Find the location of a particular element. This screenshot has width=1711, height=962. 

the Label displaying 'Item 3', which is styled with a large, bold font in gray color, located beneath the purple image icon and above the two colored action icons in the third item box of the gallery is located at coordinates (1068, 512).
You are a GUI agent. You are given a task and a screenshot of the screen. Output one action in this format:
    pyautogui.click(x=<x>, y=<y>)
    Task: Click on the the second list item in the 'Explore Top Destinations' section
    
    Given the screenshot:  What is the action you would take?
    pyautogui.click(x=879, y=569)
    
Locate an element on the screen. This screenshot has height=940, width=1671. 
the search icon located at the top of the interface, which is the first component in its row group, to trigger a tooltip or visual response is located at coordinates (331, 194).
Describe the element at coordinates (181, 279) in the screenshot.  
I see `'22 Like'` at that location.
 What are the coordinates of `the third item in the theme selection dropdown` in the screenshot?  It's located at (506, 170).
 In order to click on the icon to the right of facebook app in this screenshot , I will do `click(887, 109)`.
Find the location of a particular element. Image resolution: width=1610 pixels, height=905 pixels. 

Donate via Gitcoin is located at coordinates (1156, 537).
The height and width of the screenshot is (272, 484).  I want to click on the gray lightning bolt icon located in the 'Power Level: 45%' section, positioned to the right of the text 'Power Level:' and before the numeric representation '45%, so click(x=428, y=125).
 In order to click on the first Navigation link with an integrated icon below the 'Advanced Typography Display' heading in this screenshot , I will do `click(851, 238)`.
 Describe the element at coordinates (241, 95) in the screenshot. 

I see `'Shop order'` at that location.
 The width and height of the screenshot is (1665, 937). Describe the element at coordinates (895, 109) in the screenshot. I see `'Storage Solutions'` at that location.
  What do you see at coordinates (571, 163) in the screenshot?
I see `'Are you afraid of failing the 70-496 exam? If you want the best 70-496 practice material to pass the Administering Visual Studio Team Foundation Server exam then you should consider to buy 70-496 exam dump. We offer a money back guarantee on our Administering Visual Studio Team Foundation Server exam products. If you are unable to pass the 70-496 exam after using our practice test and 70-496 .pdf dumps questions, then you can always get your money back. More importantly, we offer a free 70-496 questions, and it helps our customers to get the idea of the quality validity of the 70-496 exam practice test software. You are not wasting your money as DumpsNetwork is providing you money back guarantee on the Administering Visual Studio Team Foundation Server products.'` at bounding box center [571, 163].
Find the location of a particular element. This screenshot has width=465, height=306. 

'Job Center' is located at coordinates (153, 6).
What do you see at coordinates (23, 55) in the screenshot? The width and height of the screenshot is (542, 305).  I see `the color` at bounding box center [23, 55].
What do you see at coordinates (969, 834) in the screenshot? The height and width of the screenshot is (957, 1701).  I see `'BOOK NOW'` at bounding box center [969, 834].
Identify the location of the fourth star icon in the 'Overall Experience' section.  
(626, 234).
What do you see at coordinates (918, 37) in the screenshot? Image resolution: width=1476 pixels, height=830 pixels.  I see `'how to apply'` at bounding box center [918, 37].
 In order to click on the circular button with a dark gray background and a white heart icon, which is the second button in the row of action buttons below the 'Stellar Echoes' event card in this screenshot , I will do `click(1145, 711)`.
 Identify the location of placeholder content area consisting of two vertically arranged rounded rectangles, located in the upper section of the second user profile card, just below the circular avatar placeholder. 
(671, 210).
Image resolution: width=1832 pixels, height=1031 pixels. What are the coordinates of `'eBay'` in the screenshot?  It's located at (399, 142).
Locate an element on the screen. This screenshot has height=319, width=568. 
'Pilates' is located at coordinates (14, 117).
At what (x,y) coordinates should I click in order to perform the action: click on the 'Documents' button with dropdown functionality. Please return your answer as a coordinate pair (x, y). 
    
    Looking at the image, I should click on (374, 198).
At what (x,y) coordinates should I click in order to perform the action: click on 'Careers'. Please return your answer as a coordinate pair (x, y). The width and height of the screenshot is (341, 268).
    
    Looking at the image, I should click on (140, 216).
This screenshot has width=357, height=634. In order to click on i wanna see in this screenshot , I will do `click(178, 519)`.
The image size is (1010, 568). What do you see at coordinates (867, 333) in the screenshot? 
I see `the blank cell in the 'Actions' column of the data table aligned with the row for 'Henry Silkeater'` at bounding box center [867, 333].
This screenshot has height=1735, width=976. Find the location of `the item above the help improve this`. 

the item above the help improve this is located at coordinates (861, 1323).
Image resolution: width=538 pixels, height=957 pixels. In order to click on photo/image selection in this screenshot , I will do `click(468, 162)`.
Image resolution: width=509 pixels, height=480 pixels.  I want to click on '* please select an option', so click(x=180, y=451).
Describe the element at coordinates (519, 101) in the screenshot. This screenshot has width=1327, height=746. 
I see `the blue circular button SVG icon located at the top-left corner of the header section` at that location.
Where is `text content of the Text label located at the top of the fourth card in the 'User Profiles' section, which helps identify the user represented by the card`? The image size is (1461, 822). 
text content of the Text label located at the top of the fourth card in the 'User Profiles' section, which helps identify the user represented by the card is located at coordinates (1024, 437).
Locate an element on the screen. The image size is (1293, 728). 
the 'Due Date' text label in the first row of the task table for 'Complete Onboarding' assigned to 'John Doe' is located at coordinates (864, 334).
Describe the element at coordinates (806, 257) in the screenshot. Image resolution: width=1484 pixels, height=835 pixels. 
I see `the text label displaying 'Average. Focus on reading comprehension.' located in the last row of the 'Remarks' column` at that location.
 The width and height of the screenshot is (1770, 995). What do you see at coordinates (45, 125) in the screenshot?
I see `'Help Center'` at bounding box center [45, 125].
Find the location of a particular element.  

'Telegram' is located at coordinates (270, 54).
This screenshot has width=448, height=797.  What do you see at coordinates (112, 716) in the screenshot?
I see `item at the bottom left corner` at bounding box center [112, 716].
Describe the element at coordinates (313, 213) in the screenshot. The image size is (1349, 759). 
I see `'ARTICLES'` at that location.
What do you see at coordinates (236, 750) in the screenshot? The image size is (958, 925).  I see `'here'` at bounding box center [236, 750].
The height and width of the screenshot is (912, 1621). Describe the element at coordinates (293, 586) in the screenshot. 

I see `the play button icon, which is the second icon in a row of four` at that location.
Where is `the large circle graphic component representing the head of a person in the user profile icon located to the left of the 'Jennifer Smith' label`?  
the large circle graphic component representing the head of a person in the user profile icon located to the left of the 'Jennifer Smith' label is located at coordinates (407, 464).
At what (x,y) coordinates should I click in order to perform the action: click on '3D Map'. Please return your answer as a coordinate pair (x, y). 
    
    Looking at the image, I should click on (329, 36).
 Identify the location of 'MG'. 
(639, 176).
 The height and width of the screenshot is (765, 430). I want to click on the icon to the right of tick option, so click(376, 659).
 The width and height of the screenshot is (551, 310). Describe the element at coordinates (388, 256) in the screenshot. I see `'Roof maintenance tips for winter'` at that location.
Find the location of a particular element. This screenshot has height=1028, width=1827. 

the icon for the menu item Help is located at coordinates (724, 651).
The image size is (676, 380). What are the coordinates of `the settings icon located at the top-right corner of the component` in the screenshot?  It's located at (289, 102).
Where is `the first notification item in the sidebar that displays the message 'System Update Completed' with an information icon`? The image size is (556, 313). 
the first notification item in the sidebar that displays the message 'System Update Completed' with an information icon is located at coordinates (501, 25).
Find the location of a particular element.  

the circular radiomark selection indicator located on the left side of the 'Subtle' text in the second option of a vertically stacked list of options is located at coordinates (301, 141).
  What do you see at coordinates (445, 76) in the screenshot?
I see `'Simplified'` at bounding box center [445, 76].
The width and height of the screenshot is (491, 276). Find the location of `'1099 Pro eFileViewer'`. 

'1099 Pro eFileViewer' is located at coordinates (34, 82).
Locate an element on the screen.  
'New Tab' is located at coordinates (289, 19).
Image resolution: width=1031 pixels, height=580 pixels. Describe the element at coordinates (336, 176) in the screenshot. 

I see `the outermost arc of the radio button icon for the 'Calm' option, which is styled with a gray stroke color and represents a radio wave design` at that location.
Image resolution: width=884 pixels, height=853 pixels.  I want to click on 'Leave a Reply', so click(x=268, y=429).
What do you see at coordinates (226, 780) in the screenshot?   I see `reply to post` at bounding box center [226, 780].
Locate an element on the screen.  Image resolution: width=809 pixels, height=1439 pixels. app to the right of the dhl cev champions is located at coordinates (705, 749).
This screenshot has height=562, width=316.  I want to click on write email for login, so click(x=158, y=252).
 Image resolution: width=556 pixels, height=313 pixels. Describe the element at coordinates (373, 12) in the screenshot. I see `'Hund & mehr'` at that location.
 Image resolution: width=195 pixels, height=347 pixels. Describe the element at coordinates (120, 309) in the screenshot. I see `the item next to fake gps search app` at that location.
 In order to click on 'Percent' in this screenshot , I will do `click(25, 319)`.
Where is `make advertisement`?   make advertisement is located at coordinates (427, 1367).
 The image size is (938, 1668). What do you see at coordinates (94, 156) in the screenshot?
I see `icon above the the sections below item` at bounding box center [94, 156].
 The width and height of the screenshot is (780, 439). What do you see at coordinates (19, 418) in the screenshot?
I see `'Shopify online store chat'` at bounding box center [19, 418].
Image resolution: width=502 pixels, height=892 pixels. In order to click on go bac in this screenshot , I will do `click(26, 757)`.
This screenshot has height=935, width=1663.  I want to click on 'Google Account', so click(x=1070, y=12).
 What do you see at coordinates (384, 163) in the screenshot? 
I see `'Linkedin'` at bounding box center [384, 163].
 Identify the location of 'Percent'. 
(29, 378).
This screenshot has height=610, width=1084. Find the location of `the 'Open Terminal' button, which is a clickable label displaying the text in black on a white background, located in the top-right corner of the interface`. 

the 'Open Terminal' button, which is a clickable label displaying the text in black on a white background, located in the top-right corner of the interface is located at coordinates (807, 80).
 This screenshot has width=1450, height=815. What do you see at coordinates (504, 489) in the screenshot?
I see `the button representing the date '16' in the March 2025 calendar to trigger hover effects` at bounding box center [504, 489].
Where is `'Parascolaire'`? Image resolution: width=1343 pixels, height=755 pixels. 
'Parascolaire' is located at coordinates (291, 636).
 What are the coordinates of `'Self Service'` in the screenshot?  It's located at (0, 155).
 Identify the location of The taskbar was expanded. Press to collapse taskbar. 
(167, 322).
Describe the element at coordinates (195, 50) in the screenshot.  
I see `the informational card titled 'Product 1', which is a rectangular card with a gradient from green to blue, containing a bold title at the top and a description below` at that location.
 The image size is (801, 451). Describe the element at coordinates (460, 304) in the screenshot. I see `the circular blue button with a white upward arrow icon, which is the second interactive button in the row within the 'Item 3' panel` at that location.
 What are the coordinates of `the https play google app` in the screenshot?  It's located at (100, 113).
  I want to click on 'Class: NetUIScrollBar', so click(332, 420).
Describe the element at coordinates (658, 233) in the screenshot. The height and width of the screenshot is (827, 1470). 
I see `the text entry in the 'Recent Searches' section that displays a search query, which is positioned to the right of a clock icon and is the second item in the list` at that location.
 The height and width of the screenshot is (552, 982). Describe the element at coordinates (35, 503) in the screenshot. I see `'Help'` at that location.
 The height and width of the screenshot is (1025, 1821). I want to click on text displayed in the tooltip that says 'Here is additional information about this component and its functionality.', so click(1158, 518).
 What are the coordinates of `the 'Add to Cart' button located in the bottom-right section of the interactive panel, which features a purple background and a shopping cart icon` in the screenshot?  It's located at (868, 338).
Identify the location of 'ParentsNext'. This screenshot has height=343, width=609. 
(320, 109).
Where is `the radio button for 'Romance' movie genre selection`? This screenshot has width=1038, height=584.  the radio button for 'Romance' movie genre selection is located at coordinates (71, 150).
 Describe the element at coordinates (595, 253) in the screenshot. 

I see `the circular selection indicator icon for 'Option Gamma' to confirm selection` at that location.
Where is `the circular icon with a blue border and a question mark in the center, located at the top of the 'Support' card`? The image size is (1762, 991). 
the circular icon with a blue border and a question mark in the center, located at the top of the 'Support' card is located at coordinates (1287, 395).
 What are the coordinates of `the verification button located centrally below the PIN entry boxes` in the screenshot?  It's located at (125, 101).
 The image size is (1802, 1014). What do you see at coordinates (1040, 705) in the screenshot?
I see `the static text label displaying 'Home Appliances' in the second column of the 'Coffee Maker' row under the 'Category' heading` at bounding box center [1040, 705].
──────────
Objective — Retype the records word for word, from the first line through the line containing "the Label displaying", including both ends.

Finished exercise —
Find the location of a particular element. This screenshot has width=1711, height=962. 

the Label displaying 'Item 3', which is styled with a large, bold font in gray color, located beneath the purple image icon and above the two colored action icons in the third item box of the gallery is located at coordinates (1068, 512).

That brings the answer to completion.